(Collected data entries)
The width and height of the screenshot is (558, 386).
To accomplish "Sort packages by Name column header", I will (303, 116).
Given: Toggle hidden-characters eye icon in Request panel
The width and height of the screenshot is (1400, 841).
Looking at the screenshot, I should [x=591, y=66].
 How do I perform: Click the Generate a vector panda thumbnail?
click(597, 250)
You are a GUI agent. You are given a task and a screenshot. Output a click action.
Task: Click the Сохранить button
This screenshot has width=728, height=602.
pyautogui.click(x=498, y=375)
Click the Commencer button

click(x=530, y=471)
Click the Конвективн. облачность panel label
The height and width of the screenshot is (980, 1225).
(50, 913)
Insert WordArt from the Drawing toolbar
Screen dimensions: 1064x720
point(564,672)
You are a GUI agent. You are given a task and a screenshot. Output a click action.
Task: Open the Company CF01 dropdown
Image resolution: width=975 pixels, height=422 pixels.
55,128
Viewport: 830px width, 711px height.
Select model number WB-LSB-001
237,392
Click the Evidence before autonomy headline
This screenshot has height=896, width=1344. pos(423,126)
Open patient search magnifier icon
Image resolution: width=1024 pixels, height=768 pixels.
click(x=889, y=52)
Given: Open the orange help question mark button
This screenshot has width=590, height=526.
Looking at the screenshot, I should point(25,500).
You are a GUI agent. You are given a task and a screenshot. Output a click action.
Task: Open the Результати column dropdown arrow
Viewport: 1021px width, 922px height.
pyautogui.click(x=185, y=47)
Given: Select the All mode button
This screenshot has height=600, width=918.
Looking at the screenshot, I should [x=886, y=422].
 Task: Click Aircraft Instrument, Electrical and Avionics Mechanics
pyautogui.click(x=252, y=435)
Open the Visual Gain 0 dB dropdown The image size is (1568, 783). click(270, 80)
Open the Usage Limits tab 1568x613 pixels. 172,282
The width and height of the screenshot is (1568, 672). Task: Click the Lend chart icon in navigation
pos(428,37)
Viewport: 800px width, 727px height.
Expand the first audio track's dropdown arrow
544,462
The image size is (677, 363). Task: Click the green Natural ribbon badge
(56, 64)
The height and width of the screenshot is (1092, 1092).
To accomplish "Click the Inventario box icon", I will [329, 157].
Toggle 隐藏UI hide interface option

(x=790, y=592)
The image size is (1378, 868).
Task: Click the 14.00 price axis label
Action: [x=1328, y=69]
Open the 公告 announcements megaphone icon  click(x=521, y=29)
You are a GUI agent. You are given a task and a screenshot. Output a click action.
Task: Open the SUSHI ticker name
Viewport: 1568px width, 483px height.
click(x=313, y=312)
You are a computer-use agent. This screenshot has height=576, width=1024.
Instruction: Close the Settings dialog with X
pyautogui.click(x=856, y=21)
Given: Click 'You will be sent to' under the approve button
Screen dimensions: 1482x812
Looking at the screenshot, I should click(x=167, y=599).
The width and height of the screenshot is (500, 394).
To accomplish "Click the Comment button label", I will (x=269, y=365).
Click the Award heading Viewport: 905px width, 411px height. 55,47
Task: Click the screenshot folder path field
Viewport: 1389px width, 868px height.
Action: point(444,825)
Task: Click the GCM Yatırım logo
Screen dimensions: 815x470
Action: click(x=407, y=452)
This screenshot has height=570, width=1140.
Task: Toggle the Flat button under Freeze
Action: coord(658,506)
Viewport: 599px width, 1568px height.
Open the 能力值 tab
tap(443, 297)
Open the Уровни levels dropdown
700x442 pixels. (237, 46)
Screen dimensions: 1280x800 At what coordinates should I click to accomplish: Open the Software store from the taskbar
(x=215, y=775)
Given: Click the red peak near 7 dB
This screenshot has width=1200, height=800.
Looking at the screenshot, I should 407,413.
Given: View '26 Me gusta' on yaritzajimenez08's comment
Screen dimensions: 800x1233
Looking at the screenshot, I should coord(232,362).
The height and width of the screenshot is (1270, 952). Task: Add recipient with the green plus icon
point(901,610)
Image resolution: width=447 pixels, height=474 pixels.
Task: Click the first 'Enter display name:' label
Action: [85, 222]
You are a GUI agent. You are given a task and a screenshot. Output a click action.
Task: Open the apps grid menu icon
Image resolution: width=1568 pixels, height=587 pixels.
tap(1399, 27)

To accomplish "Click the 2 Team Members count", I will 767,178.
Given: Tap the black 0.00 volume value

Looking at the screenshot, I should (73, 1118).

— EXERCISE BRIEF —
Could you set down every record exactly as given?

— ANSWER BOX —
The width and height of the screenshot is (558, 386).
To accomplish "Sort packages by Name column header", I will (303, 116).
Given: Toggle hidden-characters eye icon in Request panel
The width and height of the screenshot is (1400, 841).
Looking at the screenshot, I should [x=591, y=66].
 How do I perform: Click the Generate a vector panda thumbnail?
click(597, 250)
You are a GUI agent. You are given a task and a screenshot. Output a click action.
Task: Click the Сохранить button
This screenshot has width=728, height=602.
pyautogui.click(x=498, y=375)
Click the Commencer button

click(x=530, y=471)
Click the Конвективн. облачность panel label
The height and width of the screenshot is (980, 1225).
(50, 913)
Insert WordArt from the Drawing toolbar
Screen dimensions: 1064x720
point(564,672)
You are a GUI agent. You are given a task and a screenshot. Output a click action.
Task: Open the Company CF01 dropdown
Image resolution: width=975 pixels, height=422 pixels.
55,128
Viewport: 830px width, 711px height.
Select model number WB-LSB-001
237,392
Click the Evidence before autonomy headline
This screenshot has height=896, width=1344. pos(423,126)
Open patient search magnifier icon
Image resolution: width=1024 pixels, height=768 pixels.
click(x=889, y=52)
Given: Open the orange help question mark button
This screenshot has width=590, height=526.
Looking at the screenshot, I should point(25,500).
You are a GUI agent. You are given a task and a screenshot. Output a click action.
Task: Open the Результати column dropdown arrow
Viewport: 1021px width, 922px height.
pyautogui.click(x=185, y=47)
Given: Select the All mode button
This screenshot has height=600, width=918.
Looking at the screenshot, I should [x=886, y=422].
 Task: Click Aircraft Instrument, Electrical and Avionics Mechanics
pyautogui.click(x=252, y=435)
Open the Visual Gain 0 dB dropdown The image size is (1568, 783). click(270, 80)
Open the Usage Limits tab 1568x613 pixels. 172,282
The width and height of the screenshot is (1568, 672). Task: Click the Lend chart icon in navigation
pos(428,37)
Viewport: 800px width, 727px height.
Expand the first audio track's dropdown arrow
544,462
The image size is (677, 363). Task: Click the green Natural ribbon badge
(56, 64)
The height and width of the screenshot is (1092, 1092).
To accomplish "Click the Inventario box icon", I will [329, 157].
Toggle 隐藏UI hide interface option

(x=790, y=592)
The image size is (1378, 868).
Task: Click the 14.00 price axis label
Action: [x=1328, y=69]
Open the 公告 announcements megaphone icon  click(x=521, y=29)
You are a GUI agent. You are given a task and a screenshot. Output a click action.
Task: Open the SUSHI ticker name
Viewport: 1568px width, 483px height.
click(x=313, y=312)
You are a computer-use agent. This screenshot has height=576, width=1024.
Instruction: Close the Settings dialog with X
pyautogui.click(x=856, y=21)
Given: Click 'You will be sent to' under the approve button
Screen dimensions: 1482x812
Looking at the screenshot, I should click(x=167, y=599).
The width and height of the screenshot is (500, 394).
To accomplish "Click the Comment button label", I will (x=269, y=365).
Click the Award heading Viewport: 905px width, 411px height. 55,47
Task: Click the screenshot folder path field
Viewport: 1389px width, 868px height.
Action: point(444,825)
Task: Click the GCM Yatırım logo
Screen dimensions: 815x470
Action: click(x=407, y=452)
This screenshot has height=570, width=1140.
Task: Toggle the Flat button under Freeze
Action: coord(658,506)
Viewport: 599px width, 1568px height.
Open the 能力值 tab
tap(443, 297)
Open the Уровни levels dropdown
700x442 pixels. (237, 46)
Screen dimensions: 1280x800 At what coordinates should I click to accomplish: Open the Software store from the taskbar
(x=215, y=775)
Given: Click the red peak near 7 dB
This screenshot has width=1200, height=800.
Looking at the screenshot, I should 407,413.
Given: View '26 Me gusta' on yaritzajimenez08's comment
Screen dimensions: 800x1233
Looking at the screenshot, I should coord(232,362).
The height and width of the screenshot is (1270, 952). Task: Add recipient with the green plus icon
point(901,610)
Image resolution: width=447 pixels, height=474 pixels.
Task: Click the first 'Enter display name:' label
Action: [85, 222]
You are a GUI agent. You are given a task and a screenshot. Output a click action.
Task: Open the apps grid menu icon
Image resolution: width=1568 pixels, height=587 pixels.
tap(1399, 27)

To accomplish "Click the 2 Team Members count", I will 767,178.
Given: Tap the black 0.00 volume value

Looking at the screenshot, I should (73, 1118).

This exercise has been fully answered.